ドンチッチ放出後39.3分出場とフル回転のエースが離脱
現地3月3日のマーベリックスvsキングスの第1クォーター残り2分半、カイリー・アービングはディフェンス2人の間をトップスピードで突破してシュートを狙った。2人の間をすり抜ける際の接触でバランスを崩し、次に踏み出した一歩で左膝に過度な負荷がかかり、そのままカイリーはコートに倒れた。
助け起こされても左膝に体重を掛けることができず、重傷なのは明らかだったが、肩を貸したアンソニー・デイビスにカイリーが求めた行き先はロッカールームではなくフリースローラインだった。

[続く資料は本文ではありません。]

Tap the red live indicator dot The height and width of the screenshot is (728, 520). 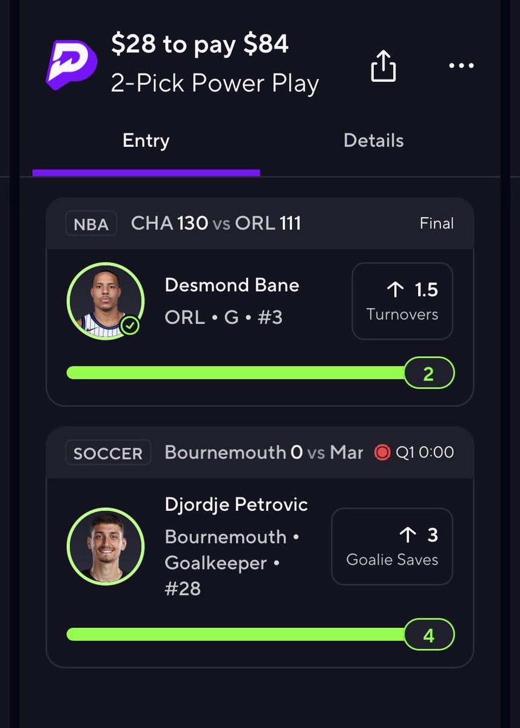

ダラスのファンがスタンディングオベーションを、そしてMVPコールを送る中、カイリーは2本のフリースローをスイッシュで決めてロッカールームに下がった。試合後、マブスのヘッドコーチを務めるジェイソン・キッドは「彼のケガが軽傷で済むことを願っている」と語ったが、その願いは叶わず。診断の結果は左膝前十字靭帯断裂の大ケガだった。
これで少なくともカイリーの今シーズンは終了となる。ここまで50試合に出場して24.7得点、4.8アシストを記録していた彼の離脱により、マブスの今シーズンもここで終わることになるだろう。『ESPN』によれば、ルカ・ドンチッチ放出後の10試合での平均出場時間は39.3分で、これは直近の1カ月でNBAで最も長いプレータイム。ケガが決して少なくない32歳のカイリーにとっては大きすぎる負担だったと言わざるを得ない。
今回のケガはカイリーにとってビジネス面でも非常に厳しいものとなる。マブスと3年1億2000万ドル(約180億円)の契約を結んでおり、今はその2年目。最終年はプレーヤーオプションで、これを破棄して新たな契約を結ぶ予定だった。
今の契約を結んだのはカイリーがマブスに加入した数カ月後の2023年7月。この時点ではカイリーの技術はともかくどれだけコンスタントにプレーできるか、リーダーシップを発揮できるかの点で懸念があったために3年契約となったが、それからの1年半でカイリーは課題に対し満点とも言うべき回答を示し、良い契約を得られるはずだった。
しかし、復帰までに約1年、完全なパフォーマンスを取り戻すにはもう1年を要すると言われる重傷を負ってしまったことで、契約延長には至るとしても、条件面でカイリー側が譲歩しなければならない可能性が高い。
それでもカイリーは気丈だ。SNSのライブ配信でファンに向けて「ACL断裂から48時間も経っていないけど、メンタルやスピリチュアル、感情の面での回復はもう始まっている。本当に辛いし痛いけど、僕は大丈夫だとみんなに伝えたい。信じられないほどたくさんの人から励ましのメッセージをもらっているんだ。感激しているし、支えになる」と語った。
また、数週間前までカイリーとコンビを組んでいたルカ・ドンチッチは2人の写真とともに「彼はもっと強くなって帰ってくる」とのメッセージをSNSに投稿している。